**Texto de lectura:**
* * *

En la otra isla, Una isla para Miguel e Isla del Tesoro fueron los tres documentales realizados por Sara en Isla de Pinos. Este territorio, como explica Gerardo Fulleda León, se consideraba propicio para la agricultura y la ganadería, pero necesitaba mano de obra consciente que permitiera el desarrollo de estas actividades económicas (244). Particularmente en las esferas de cultivo de cítricos, de la ganadería y de la construcción, dicha mano de obra fue proporcionada por jóvenes que, según el Gobierno revolucionario, no se ajustaban ideológicamente al paradigma de “hombre nuevo” que debía llevar adelante el nuevo proyecto de nación. Allí, esos jóvenes y adolescentes eran organizados en campamentos y sometidos a un proceso de reeducación mediante un programa que combinaba el horario de trabajo en el campo, las vaquerías o la construcción, con el aprendizaje escolar y con el recreo, bajo la mirada guía de militantes que les instruían en diversas profesiones técnicas y los reformaban ideológicamente. Se aspiraba a que, gracias a las experiencias adquiridas durante este proceso de reeducación, al cabo de dos años los jóvenes pudieran reintegrarse a la sociedad como verdaderos “revolucionarios.”

* * *

[Entradas de datos]

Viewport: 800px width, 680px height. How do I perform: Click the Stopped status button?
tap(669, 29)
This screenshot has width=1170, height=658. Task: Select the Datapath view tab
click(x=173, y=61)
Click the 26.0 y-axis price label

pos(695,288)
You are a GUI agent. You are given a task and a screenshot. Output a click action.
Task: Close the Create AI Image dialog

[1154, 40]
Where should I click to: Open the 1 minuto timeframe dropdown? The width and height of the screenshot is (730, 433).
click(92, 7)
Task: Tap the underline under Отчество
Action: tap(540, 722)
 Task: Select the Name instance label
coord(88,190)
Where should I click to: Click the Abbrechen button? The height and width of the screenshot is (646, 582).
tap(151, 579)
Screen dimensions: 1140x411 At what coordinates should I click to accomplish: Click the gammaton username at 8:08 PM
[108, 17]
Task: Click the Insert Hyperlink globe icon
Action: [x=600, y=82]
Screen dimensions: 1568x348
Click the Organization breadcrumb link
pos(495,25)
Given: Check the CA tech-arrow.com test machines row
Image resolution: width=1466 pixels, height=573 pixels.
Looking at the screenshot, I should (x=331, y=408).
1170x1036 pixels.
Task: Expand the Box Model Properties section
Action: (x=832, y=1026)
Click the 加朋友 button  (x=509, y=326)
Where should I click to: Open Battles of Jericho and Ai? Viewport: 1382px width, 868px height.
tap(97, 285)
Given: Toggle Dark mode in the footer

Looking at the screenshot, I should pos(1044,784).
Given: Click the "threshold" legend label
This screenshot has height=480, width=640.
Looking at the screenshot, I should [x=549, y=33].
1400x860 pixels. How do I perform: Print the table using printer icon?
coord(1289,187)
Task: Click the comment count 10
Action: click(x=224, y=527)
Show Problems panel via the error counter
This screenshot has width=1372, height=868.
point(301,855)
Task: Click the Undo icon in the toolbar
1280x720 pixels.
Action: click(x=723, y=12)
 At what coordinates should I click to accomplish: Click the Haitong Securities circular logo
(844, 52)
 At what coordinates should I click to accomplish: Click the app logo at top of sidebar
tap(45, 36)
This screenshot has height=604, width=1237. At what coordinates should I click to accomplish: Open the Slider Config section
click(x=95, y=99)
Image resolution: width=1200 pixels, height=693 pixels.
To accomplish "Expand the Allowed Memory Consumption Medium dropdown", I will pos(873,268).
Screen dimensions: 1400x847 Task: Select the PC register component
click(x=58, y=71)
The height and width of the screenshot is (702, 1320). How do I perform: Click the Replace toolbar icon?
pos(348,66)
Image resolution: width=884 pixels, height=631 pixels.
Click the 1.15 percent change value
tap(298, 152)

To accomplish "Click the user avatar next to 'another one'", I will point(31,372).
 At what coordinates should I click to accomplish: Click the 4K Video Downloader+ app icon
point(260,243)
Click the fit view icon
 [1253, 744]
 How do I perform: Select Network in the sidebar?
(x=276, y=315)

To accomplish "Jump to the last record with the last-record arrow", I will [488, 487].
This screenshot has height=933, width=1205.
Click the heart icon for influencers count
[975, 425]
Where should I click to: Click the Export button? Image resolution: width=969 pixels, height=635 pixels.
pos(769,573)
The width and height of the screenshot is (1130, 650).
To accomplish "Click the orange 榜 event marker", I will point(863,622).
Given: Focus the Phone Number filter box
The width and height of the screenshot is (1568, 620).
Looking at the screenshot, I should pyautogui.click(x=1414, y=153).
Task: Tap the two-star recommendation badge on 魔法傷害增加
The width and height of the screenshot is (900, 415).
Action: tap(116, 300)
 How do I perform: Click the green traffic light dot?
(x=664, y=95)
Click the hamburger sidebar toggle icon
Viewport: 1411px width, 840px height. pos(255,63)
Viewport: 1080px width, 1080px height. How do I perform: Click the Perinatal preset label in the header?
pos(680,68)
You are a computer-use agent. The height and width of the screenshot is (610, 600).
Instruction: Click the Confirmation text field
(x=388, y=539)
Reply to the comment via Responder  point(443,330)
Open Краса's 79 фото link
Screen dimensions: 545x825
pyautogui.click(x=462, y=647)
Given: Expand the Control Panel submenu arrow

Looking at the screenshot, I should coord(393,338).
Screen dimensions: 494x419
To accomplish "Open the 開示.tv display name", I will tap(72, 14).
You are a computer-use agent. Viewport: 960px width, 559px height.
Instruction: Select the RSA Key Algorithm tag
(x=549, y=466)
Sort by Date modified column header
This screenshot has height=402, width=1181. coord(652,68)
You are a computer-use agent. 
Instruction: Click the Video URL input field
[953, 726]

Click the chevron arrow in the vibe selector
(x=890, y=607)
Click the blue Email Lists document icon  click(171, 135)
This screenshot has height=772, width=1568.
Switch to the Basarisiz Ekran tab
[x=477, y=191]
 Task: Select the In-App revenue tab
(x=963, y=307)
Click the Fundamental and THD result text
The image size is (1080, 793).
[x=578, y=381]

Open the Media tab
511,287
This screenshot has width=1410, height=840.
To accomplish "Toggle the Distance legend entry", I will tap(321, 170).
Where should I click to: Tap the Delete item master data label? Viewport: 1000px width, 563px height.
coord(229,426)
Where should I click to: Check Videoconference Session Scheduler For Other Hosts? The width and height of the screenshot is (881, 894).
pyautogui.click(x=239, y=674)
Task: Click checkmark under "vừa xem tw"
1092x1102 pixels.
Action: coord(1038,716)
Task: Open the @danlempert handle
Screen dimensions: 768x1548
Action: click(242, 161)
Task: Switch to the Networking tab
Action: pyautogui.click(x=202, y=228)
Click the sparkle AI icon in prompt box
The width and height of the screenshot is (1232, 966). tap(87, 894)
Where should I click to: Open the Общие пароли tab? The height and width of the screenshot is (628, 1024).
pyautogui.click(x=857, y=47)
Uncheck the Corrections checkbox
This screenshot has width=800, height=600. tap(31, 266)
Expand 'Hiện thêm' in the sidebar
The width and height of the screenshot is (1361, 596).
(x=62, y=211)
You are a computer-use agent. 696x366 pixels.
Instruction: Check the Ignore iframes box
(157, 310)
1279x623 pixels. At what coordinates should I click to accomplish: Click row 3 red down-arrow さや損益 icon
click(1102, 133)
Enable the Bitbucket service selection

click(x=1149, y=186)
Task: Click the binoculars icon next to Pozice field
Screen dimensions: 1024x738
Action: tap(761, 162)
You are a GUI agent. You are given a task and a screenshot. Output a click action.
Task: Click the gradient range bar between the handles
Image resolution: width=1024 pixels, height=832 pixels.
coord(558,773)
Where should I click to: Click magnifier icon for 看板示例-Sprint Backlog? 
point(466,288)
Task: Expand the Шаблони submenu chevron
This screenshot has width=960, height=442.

* * *

**Ejercicios propuestos:**
a: Resume en forma de lista el párrafo del texto sobre Isla de Pinos que empieza «En la otra isla, Una isla para Miguel», conservando sus datos principales.
b: Según el texto sobre Isla de Pinos, ¿al cabo de cuánto tiempo se esperaba que los jóvenes pudieran reintegrarse a la sociedad?
c: Continúa el texto sobre Isla de Pinos a partir de su última oración.
Este material es aparte del texto y no tiene relación con él.

**Respuestas:**
a:
- Sara realizó tres documentales en Isla de Pinos: En la otra isla, Una isla para Miguel e Isla del Tesoro.
- Según Gerardo Fulleda León, el territorio se consideraba propicio para la agricultura y la ganadería, pero necesitaba mano de obra consciente.
- Esa mano de obra la aportaron jóvenes que, según el Gobierno revolucionario, no se ajustaban al paradigma de "hombre nuevo". Trabajaban sobre todo en el cultivo de cítricos, la ganadería y la construcción.
- Los jóvenes y adolescentes se organizaban en campamentos y pasaban por un programa de reeducación que combinaba trabajo, aprendizaje escolar y recreo.
- Los guiaban militantes que les enseñaban profesiones técnicas y los reformaban ideológicamente.
- Se aspiraba a que, al cabo de dos años, se reintegraran a la sociedad como verdaderos "revolucionarios".

b: Al cabo de dos años.

c:
Yissel Arce, en Relatos de exclusión. Indagaciones poscoloniales sobre raza y marginalidad en el cine de Sara Gómez, enfatiza que: “En ese momento, la isla resultaba un escenario ideal, fuera de la geografía insular central, pero a 142 kilómetros de distancia de la Ciudad de La Habana: una isla dentro de otra isla,” que, mediante el proyecto de reeducación de tantos jóvenes, evocaba el destino que históricamente se había reservado al territorio, conocido como Isla de los Deportados en la época colonial y luego, a partir de los años treinta del siglo XX, enclave del Presidio Modelo (67-68). Sin embargo, aunque Sara no conecta este nuevo proyecto de reeducación con la historia simbólica del territorio de la Isla de Pinos, sí ubica este espacio como “otro,” donde se desarrolla una realidad que corre en paralelo a la isla “central.” Si bien la “otra” isla pertenece al espacio geográfico oficial de la nación, es un lugar al que se confinan aquellos sujetos que, por diversas razones, representan lo que debe quedar “fuera” del proyecto revolucionario y por lo tanto deben ser “recuperados” de su condición de individuos desviados de la fórmula de lo revolucionario. La reeducación supone en primera instancia una limpieza, un proceso de re-culturización o sobre-escritura en clave del “hombre nuevo.”

Si bien Yissel Arce utiliza la condición meta-insular —isla dentro de una isla— para definir el espacio en el que ambos documentales se desarrollan, para nuestro análisis preferimos “pluralizar” la primera isla —islas dentro de la isla—, y de este modo repensar las subjetividades que Sara recoge en los textos fílmicos y las causas diversas que los han llevado a ese otro espacio.

En la otra isla, filmado en una granja paradójicamente nombrada “Libertad,” se estructura a partir de ocho segmentos que se acercan individuos que representan un conflicto para el discurso homogeneizador de la Revolución alrededor del paradigma del hombre nuevo revolucionario. A partir de las historias personales de varios sujetos, Sara se acerca a los posibles aspectos que determinan la necesidad de reformación en el contexto cubano: condiciones de pobreza, ideológicas, religiosas, raciales y de género que funcionan como los puntos de origen de estos sujetos en la nueva sociedad. Sus historias apuntan a dimensiones residuales, pertenecientes a un momento que ya no es. Los protagonistas de la obra de Sara quedan atrapados entre el presente y el pasado, como un anacronismo al que se denomina “problemas ideológicos.”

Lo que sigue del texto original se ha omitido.